Saying Goodbye

We've had some cutbacks here at Disney recently. That really shouldn't come as news to anyone who's been in this business a while. Layoffs and cutbacks are simply part of the corporate game. People are brought on and let go on a regular basis. Never one to try and make sense of the corporate mentality it usually boils down to numbers on a ledger. That means a company has either too many or too few employees. In any case, if you're not in a “safe zone,” expect to be shown the door at any time.

I remember a time when layoffs were expected and in some cases eagerly anticipated. When I worked in Saturday Morning Television back in the day, layoffs were a way of life. Studios staffed up in the spring, and cut back in the fall. This was the way things worked back then and most had grown used to it. In the old days of network television, ABC, CBS and NBC would order their shows in the spring. If you worked at one of the production studios that meant you were in for a very busy summer. The network shows went on the air in mid-September and usually by October all the work had been completed. The large crews at each animation studio was trimmed and a handful stayed on to do development work for next season. This was the way things went for years, and for most it was simply a way of life.

The loss of a job is never a fun thing and for many it can be a traumatic experience.
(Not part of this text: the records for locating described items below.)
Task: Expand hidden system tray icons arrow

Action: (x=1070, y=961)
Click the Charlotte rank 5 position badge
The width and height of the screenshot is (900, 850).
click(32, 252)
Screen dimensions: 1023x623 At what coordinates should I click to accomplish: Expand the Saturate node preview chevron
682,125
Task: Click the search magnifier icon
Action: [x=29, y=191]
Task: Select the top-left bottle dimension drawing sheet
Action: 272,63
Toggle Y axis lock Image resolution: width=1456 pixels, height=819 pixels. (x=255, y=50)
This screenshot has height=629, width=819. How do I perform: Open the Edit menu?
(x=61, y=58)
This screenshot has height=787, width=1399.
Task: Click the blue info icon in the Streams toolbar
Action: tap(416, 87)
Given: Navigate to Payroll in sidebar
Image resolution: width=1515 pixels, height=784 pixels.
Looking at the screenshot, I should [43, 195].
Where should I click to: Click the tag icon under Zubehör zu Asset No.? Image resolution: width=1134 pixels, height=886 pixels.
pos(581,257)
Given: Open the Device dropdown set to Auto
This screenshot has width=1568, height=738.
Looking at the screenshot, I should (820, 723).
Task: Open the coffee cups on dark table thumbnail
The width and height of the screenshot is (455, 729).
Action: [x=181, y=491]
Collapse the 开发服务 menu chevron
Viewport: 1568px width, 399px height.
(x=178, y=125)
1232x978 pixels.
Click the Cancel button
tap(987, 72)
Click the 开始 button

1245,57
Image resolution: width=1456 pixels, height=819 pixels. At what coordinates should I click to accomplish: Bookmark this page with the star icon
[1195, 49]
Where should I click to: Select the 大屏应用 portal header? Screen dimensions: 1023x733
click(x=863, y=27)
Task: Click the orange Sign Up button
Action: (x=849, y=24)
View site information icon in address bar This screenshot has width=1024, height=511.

However for most of us die hard animation veterans it was just another bump in an already bumpy road. On more than one occasion I've watched employees freak out when informed that they were being let go. There was usually weeping and gnashing of teeth along with some pretty odd behavior. I've seen employees dragged out by security and I remember one angry woman throwing food across the office. On the other hand, the animation employees simply packed up their belongings and quietly headed out the door. Losing a job was nothing unusual and one had best simply move on.

Of course, I can't help but feel a little sorry for those who were sent packing. After all, they have a mortgage and a car payment that need to be paid. Many leave feeling betrayed by the company. I usually tell them the company hasn't betrayed you because they probably never even knew or cared you were here. It's not even worth the energy to rail at the big corporation that couldn't care less you were ever there. Move on and you'll probably find that your life is going to be that much better. So, my advice is to adopt an animation sensibility when you get that pink slip. Know that you're good at what you do and you'll always work again. In the meantime, enjoy a much needed vacation. You've earned it.